| What the task asks |
Identify all lines below that hold "computer" and collect them.

| Exercise data |
==*==
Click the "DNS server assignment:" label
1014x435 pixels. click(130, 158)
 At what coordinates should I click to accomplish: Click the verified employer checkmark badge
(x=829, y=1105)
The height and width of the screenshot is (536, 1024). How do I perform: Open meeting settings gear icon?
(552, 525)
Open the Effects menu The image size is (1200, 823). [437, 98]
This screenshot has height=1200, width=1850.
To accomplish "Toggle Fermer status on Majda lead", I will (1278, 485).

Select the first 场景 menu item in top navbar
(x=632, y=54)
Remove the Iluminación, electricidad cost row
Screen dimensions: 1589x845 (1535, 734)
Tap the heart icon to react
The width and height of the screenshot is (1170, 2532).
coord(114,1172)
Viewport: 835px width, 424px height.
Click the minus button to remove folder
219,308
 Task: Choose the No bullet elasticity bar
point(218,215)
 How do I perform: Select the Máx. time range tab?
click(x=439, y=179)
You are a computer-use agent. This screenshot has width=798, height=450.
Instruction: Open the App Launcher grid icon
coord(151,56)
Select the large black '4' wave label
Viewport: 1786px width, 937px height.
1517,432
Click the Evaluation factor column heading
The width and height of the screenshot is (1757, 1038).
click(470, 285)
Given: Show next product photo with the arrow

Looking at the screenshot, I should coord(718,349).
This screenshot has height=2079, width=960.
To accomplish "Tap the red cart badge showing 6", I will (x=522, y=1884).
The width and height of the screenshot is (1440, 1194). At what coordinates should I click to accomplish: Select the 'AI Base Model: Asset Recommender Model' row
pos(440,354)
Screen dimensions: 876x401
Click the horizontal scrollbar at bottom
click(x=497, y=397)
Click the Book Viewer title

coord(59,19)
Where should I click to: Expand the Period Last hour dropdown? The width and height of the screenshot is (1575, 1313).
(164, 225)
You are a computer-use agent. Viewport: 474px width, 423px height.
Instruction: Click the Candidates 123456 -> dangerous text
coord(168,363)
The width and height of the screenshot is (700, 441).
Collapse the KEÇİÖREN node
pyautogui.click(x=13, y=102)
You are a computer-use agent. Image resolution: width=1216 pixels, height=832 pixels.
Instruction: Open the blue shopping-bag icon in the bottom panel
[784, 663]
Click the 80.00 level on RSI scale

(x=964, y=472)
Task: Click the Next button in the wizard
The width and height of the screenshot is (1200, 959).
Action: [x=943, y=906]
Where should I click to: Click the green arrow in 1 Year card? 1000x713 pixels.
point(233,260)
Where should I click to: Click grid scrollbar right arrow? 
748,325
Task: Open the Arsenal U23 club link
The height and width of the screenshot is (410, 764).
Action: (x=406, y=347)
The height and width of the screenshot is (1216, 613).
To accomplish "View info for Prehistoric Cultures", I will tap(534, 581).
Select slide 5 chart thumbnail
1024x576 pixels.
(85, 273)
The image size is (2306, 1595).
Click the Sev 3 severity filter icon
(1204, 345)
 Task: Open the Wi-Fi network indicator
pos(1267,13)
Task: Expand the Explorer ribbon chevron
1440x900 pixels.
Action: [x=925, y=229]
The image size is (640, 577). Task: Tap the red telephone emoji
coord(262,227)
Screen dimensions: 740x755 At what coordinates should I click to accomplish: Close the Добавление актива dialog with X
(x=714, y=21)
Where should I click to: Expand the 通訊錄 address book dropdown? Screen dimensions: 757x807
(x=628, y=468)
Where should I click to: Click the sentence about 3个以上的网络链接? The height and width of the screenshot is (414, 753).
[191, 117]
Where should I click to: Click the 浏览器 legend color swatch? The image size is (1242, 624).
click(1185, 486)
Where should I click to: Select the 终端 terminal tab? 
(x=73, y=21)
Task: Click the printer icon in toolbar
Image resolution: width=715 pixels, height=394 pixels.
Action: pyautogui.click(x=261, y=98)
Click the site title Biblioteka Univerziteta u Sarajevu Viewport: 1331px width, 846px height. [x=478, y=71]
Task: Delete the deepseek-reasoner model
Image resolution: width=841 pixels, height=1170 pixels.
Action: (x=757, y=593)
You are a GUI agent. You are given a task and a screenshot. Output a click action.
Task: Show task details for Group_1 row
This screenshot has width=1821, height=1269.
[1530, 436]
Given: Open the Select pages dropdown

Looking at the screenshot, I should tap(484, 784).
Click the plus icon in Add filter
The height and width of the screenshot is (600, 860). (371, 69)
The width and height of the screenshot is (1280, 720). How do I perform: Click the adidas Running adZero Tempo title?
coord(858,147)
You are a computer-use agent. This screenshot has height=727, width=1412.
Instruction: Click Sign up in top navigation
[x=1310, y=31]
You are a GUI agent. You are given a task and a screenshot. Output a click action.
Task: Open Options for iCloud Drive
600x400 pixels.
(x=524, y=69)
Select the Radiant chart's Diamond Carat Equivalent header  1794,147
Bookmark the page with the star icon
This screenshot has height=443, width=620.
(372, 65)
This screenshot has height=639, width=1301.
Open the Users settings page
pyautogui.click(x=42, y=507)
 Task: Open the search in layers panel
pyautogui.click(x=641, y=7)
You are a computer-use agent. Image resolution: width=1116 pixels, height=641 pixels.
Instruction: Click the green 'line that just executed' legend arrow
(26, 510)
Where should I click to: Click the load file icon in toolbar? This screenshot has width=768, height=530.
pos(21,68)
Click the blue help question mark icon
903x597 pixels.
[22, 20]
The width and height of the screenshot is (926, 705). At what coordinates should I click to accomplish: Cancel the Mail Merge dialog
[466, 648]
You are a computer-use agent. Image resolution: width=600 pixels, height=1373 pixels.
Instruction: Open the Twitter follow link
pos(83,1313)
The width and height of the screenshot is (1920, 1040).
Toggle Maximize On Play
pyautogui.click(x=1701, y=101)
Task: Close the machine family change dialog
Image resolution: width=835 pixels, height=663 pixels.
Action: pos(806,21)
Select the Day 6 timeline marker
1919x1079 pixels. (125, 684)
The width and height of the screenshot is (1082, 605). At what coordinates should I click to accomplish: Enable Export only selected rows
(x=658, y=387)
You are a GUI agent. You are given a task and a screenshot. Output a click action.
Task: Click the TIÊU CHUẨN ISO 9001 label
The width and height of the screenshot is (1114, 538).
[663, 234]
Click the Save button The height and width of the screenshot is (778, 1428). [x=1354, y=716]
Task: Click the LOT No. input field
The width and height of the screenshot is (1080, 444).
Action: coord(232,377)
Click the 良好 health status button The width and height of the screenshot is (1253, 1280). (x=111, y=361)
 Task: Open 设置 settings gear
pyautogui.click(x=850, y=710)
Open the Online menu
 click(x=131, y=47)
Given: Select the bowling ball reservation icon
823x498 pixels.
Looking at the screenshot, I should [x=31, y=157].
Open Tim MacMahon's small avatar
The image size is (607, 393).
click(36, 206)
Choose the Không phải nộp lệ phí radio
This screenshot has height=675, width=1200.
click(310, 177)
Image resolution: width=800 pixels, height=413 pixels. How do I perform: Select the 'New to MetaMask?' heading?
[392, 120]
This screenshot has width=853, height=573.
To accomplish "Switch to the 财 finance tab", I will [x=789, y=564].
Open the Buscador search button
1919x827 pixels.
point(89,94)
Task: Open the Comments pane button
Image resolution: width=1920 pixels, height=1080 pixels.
==*==
| Written response |
You are a computer-use agent. This screenshot has width=798, height=450.
You are a computer-use agent. Viewport: 474px width, 423px height.
You are a computer-use agent. Image resolution: width=1216 pixels, height=832 pixels.
You are a computer-use agent. This screenshot has height=727, width=1412.
You are a computer-use agent. Image resolution: width=1116 pixels, height=641 pixels.
You are a computer-use agent. Image resolution: width=600 pixels, height=1373 pixels.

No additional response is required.